(Records from a pointing dataset)
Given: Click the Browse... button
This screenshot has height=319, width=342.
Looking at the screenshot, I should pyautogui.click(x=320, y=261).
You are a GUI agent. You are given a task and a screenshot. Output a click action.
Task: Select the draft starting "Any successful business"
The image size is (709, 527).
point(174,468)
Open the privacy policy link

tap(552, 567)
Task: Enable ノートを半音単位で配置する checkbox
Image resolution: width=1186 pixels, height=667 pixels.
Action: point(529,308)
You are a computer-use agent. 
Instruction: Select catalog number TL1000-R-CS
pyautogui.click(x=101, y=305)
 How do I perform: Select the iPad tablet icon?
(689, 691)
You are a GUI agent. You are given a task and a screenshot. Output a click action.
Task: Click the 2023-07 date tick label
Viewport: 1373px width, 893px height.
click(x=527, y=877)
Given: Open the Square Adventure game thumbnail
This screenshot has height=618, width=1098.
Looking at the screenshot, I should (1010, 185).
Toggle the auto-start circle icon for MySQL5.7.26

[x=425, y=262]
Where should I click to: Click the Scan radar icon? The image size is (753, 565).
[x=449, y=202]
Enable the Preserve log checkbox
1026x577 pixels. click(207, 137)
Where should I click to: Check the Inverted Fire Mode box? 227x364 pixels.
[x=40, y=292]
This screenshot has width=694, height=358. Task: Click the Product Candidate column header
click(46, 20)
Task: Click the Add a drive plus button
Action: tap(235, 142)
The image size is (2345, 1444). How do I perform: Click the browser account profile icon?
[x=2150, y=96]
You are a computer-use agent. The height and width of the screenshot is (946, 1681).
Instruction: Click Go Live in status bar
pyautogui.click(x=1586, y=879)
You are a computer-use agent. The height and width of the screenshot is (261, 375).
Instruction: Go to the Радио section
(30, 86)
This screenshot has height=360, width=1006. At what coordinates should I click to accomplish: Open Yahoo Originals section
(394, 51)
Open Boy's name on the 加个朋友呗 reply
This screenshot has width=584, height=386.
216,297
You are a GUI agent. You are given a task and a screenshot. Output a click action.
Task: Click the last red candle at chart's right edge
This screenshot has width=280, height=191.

● What you will do
Duplicate the lines of the records above, from the line containing "Enable the Preserve log checkbox" through the end of the records.

● Finished answer
Enable the Preserve log checkbox
1026x577 pixels. click(207, 137)
Where should I click to: Check the Inverted Fire Mode box? 227x364 pixels.
[x=40, y=292]
This screenshot has width=694, height=358. Task: Click the Product Candidate column header
click(46, 20)
Task: Click the Add a drive plus button
Action: tap(235, 142)
The image size is (2345, 1444). How do I perform: Click the browser account profile icon?
[x=2150, y=96]
You are a computer-use agent. The height and width of the screenshot is (946, 1681).
Instruction: Click Go Live in status bar
pyautogui.click(x=1586, y=879)
You are a computer-use agent. The height and width of the screenshot is (261, 375).
Instruction: Go to the Радио section
(30, 86)
This screenshot has height=360, width=1006. At what coordinates should I click to accomplish: Open Yahoo Originals section
(394, 51)
Open Boy's name on the 加个朋友呗 reply
This screenshot has width=584, height=386.
216,297
You are a GUI agent. You are given a task and a screenshot. Output a click action.
Task: Click the last red candle at chart's right edge
This screenshot has width=280, height=191.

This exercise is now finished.